Records for locating displayed items
○ ○ ○

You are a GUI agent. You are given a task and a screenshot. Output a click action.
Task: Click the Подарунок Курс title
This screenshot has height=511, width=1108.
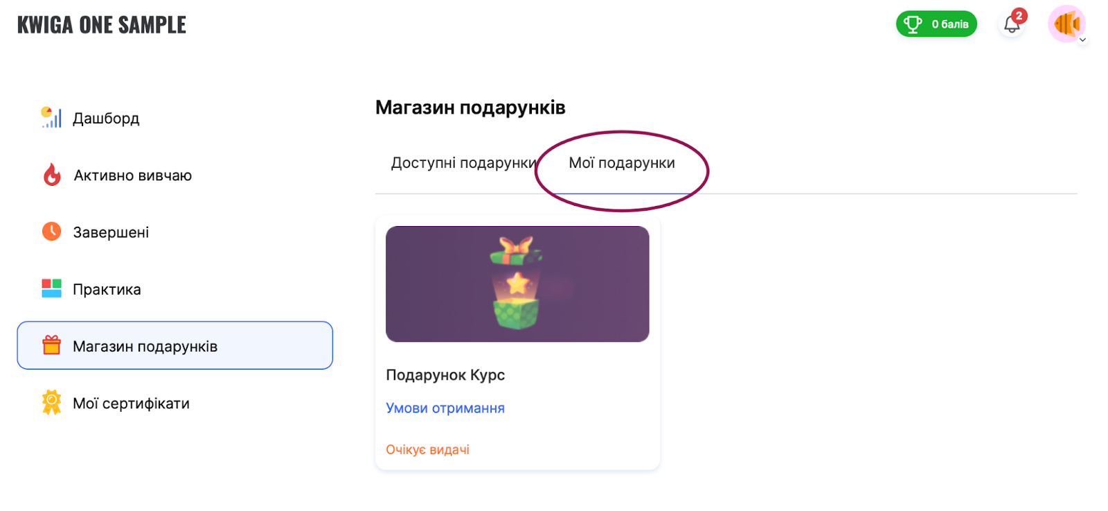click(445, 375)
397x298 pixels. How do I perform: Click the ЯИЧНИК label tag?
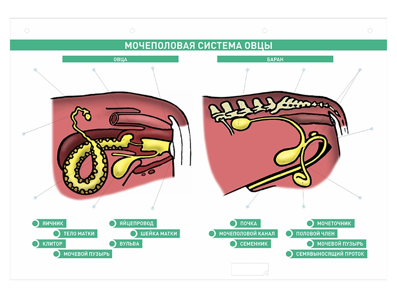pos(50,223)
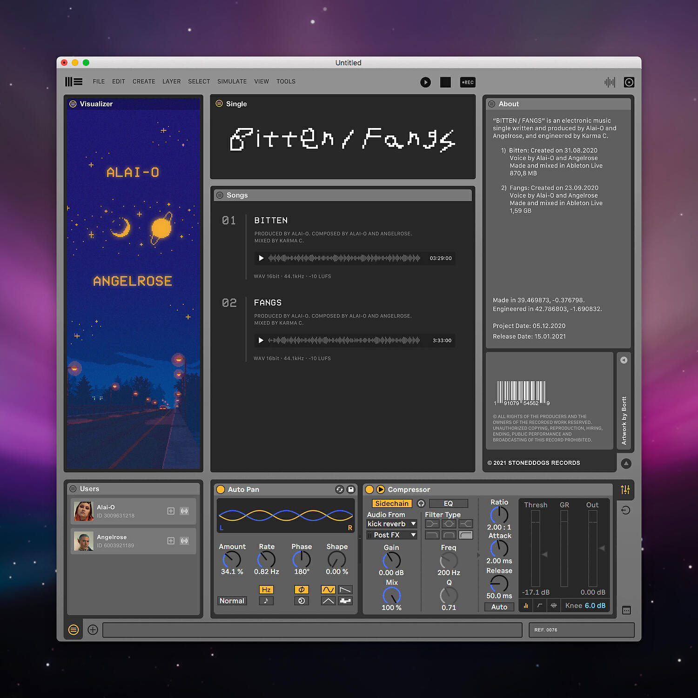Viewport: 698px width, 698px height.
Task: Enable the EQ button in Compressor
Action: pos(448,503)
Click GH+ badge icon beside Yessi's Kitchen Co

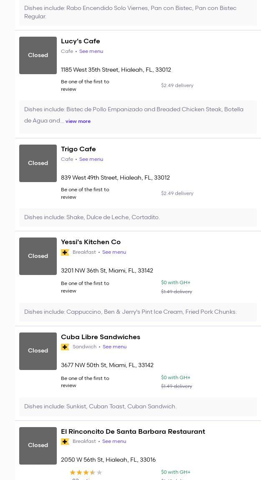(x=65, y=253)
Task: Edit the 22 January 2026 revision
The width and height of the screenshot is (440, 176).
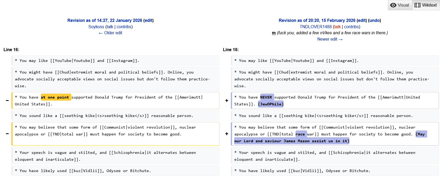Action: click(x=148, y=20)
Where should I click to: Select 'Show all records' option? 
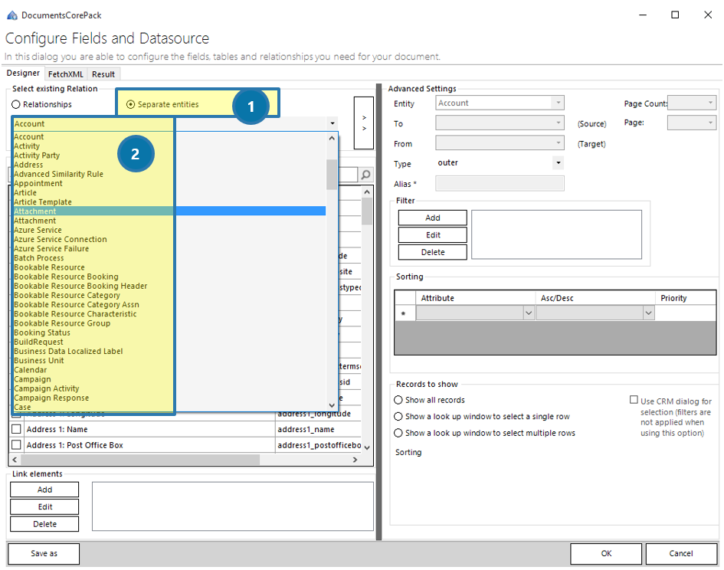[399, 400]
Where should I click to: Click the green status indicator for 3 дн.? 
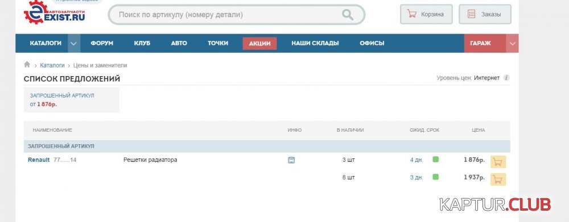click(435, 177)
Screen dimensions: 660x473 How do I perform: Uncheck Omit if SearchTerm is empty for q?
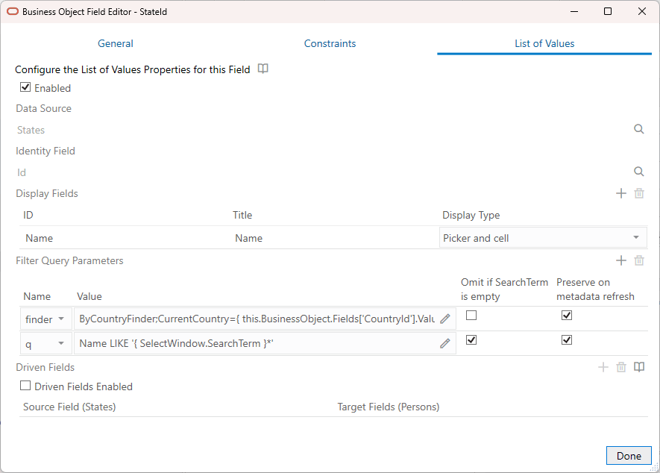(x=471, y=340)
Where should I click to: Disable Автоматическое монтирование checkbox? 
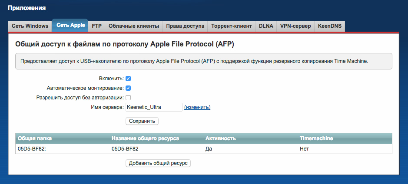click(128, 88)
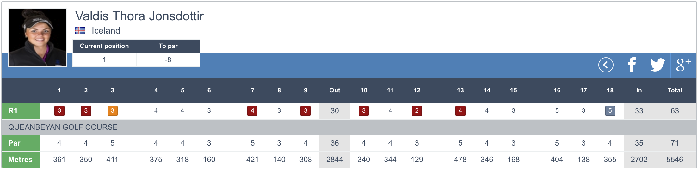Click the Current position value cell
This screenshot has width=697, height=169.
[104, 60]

○ ○ ○

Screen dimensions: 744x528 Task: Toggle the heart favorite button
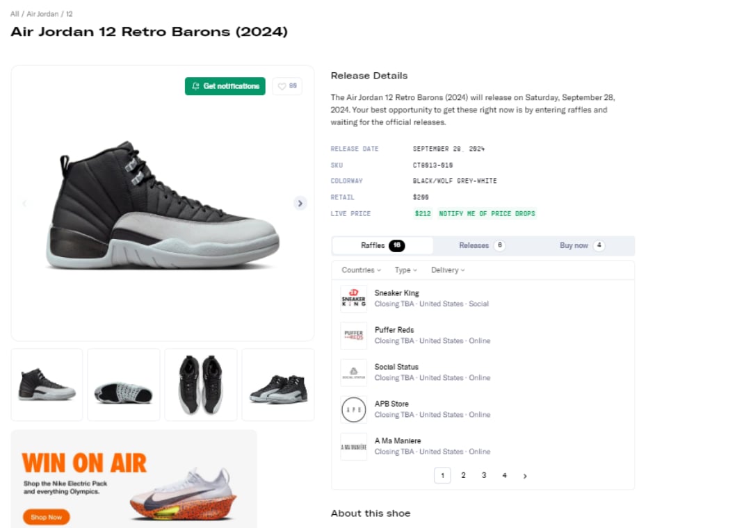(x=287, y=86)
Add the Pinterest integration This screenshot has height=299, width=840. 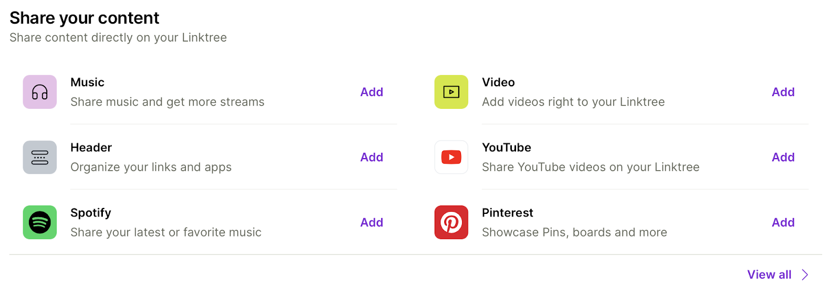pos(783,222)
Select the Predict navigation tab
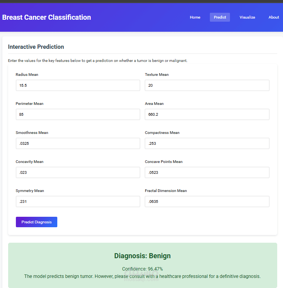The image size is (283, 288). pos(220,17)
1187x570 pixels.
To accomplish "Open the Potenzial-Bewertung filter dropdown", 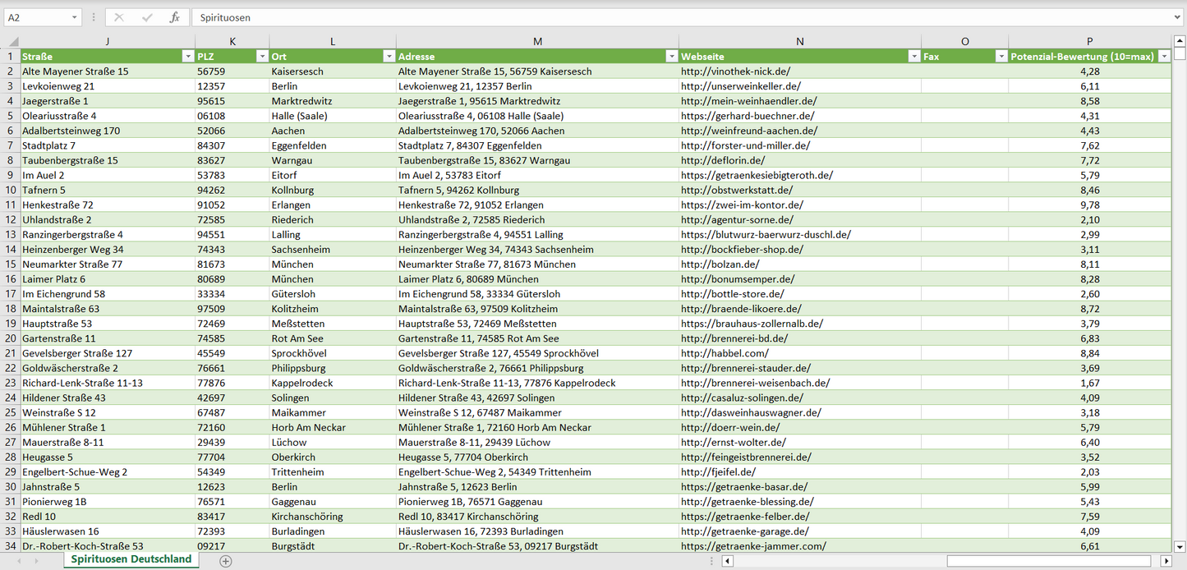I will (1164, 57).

○ ○ ○

> [TASK TO CARRY OUT] Give the lines from the line with "Task: Edit the 22 January 2026 revision" to the line with "(x=471, y=340)" as a two-column CSV with the columns text and answer, one row for each text and its answer. Put each value in a single quoted field with line breaks turned into spaces, and leave the pictures out.

> [OUTPUT]
text,answer
"Task: Edit the 22 January 2026 revision The width and height of the screenshot is (440, 176).","Action: click(x=148, y=20)"
"Where should I click to: Select 'Show all records' option?","[399, 400]"
"Where should I click to: Click the green status indicator for 3 дн.?","click(435, 177)"
"Screen dimensions: 660x473 How do I perform: Uncheck Omit if SearchTerm is empty for q?","(x=471, y=340)"